Environment Agency publishes 'good' irrigation forecast for 2020

Irrigation taking place on a field of potato crops

The Environment Agency has published its national ‘2020 irrigation prospects’ report for the most significant horticultural areas of England and, with the exception of some parts of East Anglia, described them as universally ‘good’.

‘Good’ status means that water levels are average or above average and supplies are expected to be safe. There is always a possibility of minor local controls on abstraction from surface water in late summer if the weather is exceptionally hot and dry.

The Environment Agency (EA) launched its report at an NFU meeting in Newmarket this week, attended by farmers from across East Anglia.

Paul Hammett, NFU’s water specialist, said:

"With the agricultural sector currently coping with too much water as a result of widespread heavy rainfall, farmers will welcome early season indications of generally good water availability from both groundwater and surface water sources. However, weather patterns remain unpredictable and consistently low river flows led to a challenging irrigation season in 2019. With this in mind, farmers will undoubtedly continue to closely monitor weather and water availability as the year unfolds."

The irrigation prospects for East Anglia are described as ‘good to moderate’.

For areas described as ‘moderate’, some controls on surface water abstraction are possible by midsummer if the weather is hot and dry, and controls on abstraction from groundwater are possible in small, sensitive groundwater areas.

The EA has warned that dry weather during spring could result in an early fall in river flows to ‘below normal’ levels in the Cam and Lark catchments of Cambridgeshire and Suffolk.

It is likely that local water management actions, using existing licence conditions, will be required in Fenland catchments during the irrigation season. Even in average conditions, any dry periods during the summer can result in some form of local water management actions, most likely in the Cambridgeshire Middle Level and South Level, Counter Drain and/or the Hundred Foot catchments.

East Anglian rivers from the Waveney in Norfolk to the Chelmer in Essex remain vulnerable to an extreme weather events and so ‘Section 57’ restrictions cannot be ruled out if needed to manage periods of elevated environmental stress, although the current risk of restrictions being imposed is very low.

In view of significant recent rainfall, groundwater levels in East Anglia are expected to recover to ‘normal’ or ‘near normal’ levels in most catchments.

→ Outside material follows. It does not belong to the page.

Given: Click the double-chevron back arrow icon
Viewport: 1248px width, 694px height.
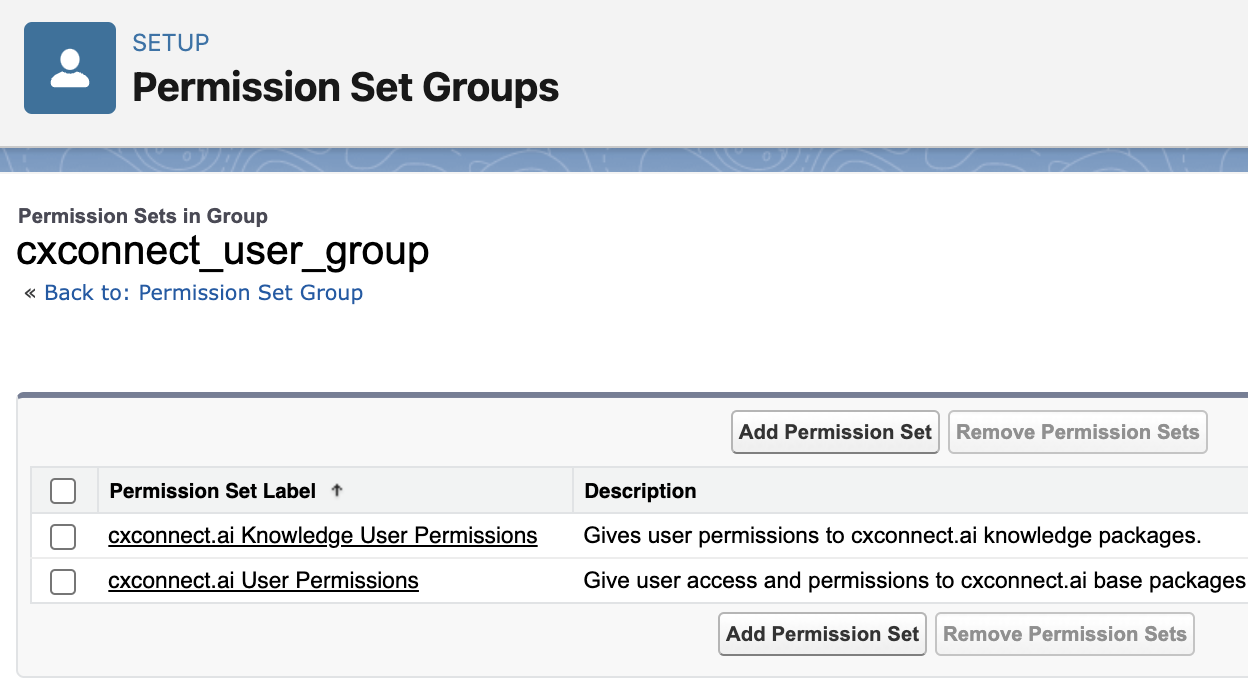Looking at the screenshot, I should point(30,293).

Higher risk catchments include the Gipping, Stour, Brett and Colne in Suffolk and Essex.

The EA will update its ‘2020 irrigation prospects’ during late April/early May.

  • Abstractors seeking regular updates can access Environment Agency Water Situation Reports.
  • The NFU also recommends that members investigate the range of weather and water forecasting tools now available. For example, the Centre for Hydrology and Ecology (CEH), has developed a web-based tool that gives abstractors access to daily real time river flows, soil moisture, groundwater levels and rainfall at an increasing number of sites across England.
  • Visit the CEH Water Portal for more information.
  • Furthermore, CEH Water Forecasting is currently available for 250 rivers in England and, when fully developed, should help irrigators to predict river flow thresholds and therefore help them to manage the risk irrigation restrictions.